SAÚDE
Câncer de pênis leva à amputação em quase 3 mil homens no Brasil
Higiene, vacina contra HPV e diagnóstico precoce reduzem risco da doença
Mais de 2,9 mil homens tiveram o pênis amputado no Brasil entre 2021 e 2025 em consequência do câncer de pênis. No mesmo período, a doença provocou mais de 2,3 mil mortes, de acordo com dados do Ministério da Saúde.
Segundo o oncologista Ariê Carneiro, do Hospital Israelita Albert Einstein, a doença está diretamente ligada aos cuidados com a higiene.
“O câncer de pênis é um tumor totalmente evitável, muito ligado às condições de higiene. É preciso ensinar desde cedo os meninos a como lavar e seguir uma boa higiene na vida adulta”, afirma.
Prevenção passa por hábitos simples
De acordo com a Sociedade Brasileira de Urologia (SBU), a falta de limpeza adequada favorece o acúmulo de urina sob o prepúcio, o que pode provocar inflamações e alterações no tecido.
Especialistas apontam quatro medidas principais para prevenir a doença:
- Higienizar o pênis diariamente com água e sabão, puxando o prepúcio para limpar a glande, especialmente após relações sexuais;
- Tomar a vacina contra o HPV, disponível gratuitamente no SUS para públicos específicos e na rede privada para todas as idades;
- Realizar a postectomia quando o prepúcio dificulta a limpeza correta;
- Usar preservativo para evitar infecções sexualmente transmissíveis, como o HPV.
Atenção aos sinais de alerta
A incidência do câncer de pênis aumenta com a idade e atinge principalmente homens entre 50 e 70 anos. No entanto, especialistas alertam que pessoas de todas as faixas etárias devem observar possíveis alterações.

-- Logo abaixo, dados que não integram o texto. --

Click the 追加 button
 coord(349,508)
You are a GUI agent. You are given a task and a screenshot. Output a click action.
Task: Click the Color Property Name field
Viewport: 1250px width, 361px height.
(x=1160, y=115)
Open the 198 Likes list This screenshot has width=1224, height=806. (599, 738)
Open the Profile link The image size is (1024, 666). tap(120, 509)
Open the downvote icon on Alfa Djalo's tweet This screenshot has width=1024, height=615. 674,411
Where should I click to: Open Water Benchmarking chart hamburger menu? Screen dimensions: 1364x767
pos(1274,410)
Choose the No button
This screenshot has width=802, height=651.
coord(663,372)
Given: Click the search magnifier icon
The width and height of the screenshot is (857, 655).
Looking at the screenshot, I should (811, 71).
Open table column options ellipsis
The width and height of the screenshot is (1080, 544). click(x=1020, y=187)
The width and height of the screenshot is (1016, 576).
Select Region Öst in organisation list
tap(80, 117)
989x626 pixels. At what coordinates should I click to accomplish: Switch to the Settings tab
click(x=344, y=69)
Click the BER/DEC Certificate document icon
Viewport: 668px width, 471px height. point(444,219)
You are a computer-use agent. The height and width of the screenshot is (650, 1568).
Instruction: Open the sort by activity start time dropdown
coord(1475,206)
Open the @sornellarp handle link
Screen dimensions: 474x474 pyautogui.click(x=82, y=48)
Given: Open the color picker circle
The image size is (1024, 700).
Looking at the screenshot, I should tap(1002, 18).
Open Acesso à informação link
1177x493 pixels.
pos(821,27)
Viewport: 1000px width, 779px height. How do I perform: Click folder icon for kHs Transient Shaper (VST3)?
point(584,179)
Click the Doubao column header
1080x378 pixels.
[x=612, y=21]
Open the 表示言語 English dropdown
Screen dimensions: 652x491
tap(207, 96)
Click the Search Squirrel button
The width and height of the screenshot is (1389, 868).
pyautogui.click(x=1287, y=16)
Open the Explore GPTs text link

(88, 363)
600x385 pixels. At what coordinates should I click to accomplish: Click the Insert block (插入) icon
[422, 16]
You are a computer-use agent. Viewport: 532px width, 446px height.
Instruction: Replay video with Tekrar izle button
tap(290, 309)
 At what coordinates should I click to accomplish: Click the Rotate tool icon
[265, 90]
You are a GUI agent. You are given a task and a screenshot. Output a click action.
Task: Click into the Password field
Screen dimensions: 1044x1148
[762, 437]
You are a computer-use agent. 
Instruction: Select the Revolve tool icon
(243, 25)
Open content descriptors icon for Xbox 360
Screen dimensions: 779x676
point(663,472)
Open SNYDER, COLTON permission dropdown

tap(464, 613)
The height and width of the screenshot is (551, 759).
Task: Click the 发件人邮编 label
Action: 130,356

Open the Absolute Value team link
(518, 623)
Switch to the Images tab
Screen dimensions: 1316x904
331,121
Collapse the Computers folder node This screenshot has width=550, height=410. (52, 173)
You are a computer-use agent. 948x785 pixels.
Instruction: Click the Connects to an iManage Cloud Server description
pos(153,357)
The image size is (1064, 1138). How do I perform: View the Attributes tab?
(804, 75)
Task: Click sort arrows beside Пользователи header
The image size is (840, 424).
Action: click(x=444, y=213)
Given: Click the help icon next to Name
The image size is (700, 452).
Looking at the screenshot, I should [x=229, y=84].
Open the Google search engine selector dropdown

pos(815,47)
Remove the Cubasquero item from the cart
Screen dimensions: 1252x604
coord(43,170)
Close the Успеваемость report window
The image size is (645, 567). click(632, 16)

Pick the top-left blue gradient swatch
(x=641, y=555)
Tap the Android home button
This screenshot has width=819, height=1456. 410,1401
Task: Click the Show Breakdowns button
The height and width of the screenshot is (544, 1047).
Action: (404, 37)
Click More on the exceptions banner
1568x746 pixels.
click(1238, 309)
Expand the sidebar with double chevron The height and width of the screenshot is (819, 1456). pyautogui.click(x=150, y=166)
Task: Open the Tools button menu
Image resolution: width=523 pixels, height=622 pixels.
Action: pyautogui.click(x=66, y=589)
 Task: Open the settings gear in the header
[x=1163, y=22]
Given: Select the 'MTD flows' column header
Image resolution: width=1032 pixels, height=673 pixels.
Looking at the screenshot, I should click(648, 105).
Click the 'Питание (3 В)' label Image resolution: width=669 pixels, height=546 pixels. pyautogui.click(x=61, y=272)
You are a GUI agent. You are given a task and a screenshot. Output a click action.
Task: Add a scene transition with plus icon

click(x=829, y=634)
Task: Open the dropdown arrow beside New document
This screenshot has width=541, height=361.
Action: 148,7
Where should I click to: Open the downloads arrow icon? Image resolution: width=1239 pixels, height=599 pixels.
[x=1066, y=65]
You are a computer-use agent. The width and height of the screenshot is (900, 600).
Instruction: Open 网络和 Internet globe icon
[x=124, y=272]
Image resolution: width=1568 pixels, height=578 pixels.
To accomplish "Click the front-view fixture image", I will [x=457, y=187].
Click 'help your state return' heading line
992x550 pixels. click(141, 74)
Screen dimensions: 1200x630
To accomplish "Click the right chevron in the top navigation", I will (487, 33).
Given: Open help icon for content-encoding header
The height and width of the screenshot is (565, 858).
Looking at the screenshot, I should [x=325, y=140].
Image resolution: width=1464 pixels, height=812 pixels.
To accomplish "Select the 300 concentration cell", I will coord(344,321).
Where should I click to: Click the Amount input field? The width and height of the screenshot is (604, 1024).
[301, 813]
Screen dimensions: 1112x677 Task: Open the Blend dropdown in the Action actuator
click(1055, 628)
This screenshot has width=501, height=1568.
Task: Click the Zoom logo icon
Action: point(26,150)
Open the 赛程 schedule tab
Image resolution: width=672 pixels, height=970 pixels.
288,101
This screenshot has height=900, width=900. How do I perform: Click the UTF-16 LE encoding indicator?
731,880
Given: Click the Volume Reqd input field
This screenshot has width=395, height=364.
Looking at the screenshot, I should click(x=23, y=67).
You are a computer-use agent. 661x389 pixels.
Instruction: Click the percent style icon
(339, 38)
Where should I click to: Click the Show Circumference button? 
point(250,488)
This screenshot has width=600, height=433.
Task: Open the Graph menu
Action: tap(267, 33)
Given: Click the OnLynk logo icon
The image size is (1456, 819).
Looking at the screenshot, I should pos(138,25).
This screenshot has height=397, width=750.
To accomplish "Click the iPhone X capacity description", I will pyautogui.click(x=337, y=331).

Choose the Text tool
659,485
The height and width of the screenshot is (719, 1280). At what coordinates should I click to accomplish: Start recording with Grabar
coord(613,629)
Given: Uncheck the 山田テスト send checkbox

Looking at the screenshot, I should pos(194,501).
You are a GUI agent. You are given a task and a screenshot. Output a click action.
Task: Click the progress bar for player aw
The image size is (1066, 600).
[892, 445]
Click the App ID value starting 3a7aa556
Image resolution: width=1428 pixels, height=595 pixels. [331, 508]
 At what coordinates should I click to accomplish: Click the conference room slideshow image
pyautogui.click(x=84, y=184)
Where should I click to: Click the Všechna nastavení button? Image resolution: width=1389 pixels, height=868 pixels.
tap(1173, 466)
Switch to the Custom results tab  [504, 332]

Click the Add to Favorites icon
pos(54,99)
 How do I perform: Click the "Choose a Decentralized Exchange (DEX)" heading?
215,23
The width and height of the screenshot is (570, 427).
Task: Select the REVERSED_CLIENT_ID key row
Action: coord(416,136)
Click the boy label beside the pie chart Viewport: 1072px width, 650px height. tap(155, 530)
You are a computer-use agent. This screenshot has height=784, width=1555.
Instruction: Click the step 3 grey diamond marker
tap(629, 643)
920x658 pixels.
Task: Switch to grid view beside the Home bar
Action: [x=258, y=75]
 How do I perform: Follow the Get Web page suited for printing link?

Entre os principais sintomas estão:
feridas que não cicatrizam;
verrugas ou caroços persistentes;
secreção com odor forte sob o prepúcio;
áreas endurecidas ou avermelhadas;
sangramentos na glande;
coceira persistente.
Ao identificar qualquer um desses sinais, é fundamental procurar atendimento médico.
Diagnóstico precoce evita mutilação
De acordo com os médicos, a maioria dos casos diagnosticados no início pode ser tratada sem a necessidade de amputação total. Nessas situações, é possível retirar apenas o tumor e preservar o órgão.
“O homem precisa adotar o hábito do autoexame, observar o pênis, puxar a pele e verificar se há alguma alteração”, orienta o especialista.
A detecção precoce, aliada à prevenção, é considerada essencial para reduzir os casos graves e evitar procedimentos mutilantes.